Induction of the retinoic acid receptor beta 2 (RAR beta 2) gene by retinoic acid (RA) is mediated by a RA response element (RARE), which represents a high affinity binding site for RAR/RXR heterodimers acting at this site as RA-inducible transcription activators. In RA resistant RAC65 cells, RAR beta 2 induction is blocked due to expression of a truncated RAR alpha acting as a dominant negative repressor. Here we show that exogenous expression of RAR but not RXR can restore RA-dependent RAR beta 2 promoter activation in RAC65 cells. Structure-function analysis of hRAR beta 2 mutants in RAC65 cells shows, that the transactivation function required to restore RAR beta 2 promoter activation is dependent on the DNA binding, dimerization and RA-dependent transactivation properties of hRAR beta 2, which are retained in a mutant (beta delta 409) lacking the F domain.
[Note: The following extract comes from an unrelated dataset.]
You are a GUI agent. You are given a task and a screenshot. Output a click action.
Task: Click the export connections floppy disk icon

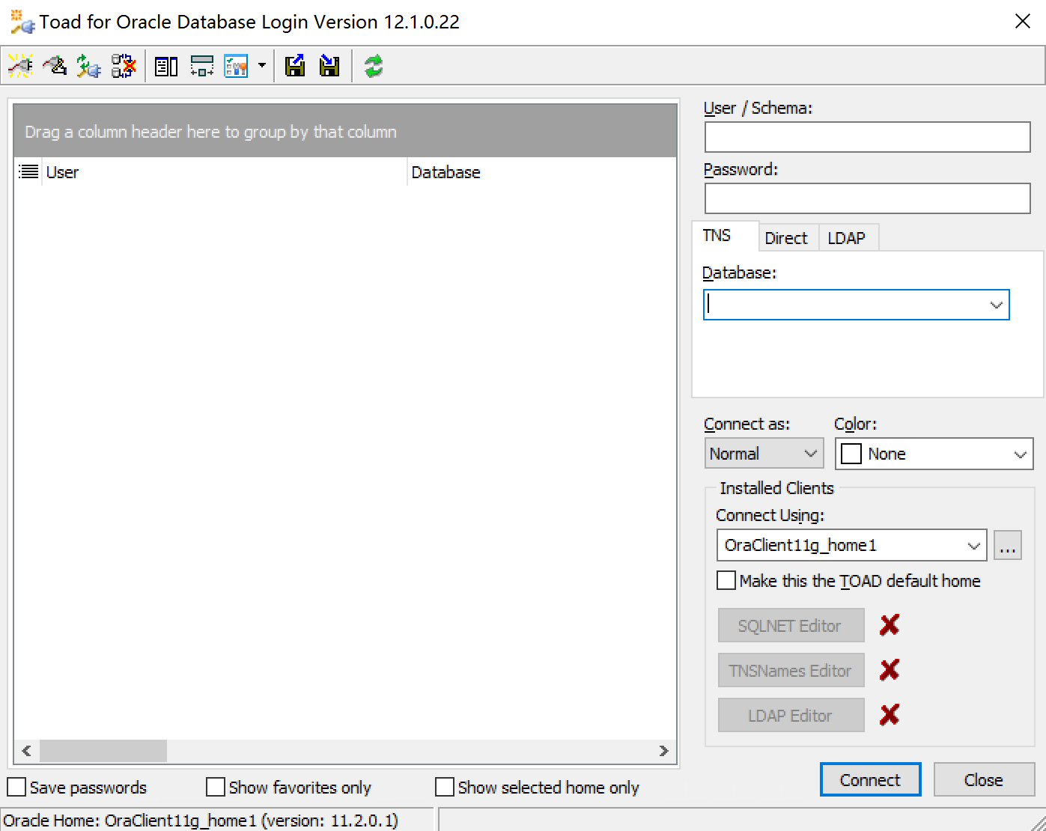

By contrast, dominant repression of RA-dependent mRAR beta 2 promoter activation by hRAR beta 2 mutants is independent of the DNA binding or RA-dependent transactivation function but requires a region (residues 204-384) in hRAR beta 2 involved in heterodimerization with RXR. These data extend previous observations on structure-function of RARs and provides tools for studying the role of retinoids and RARs during vertebrate development.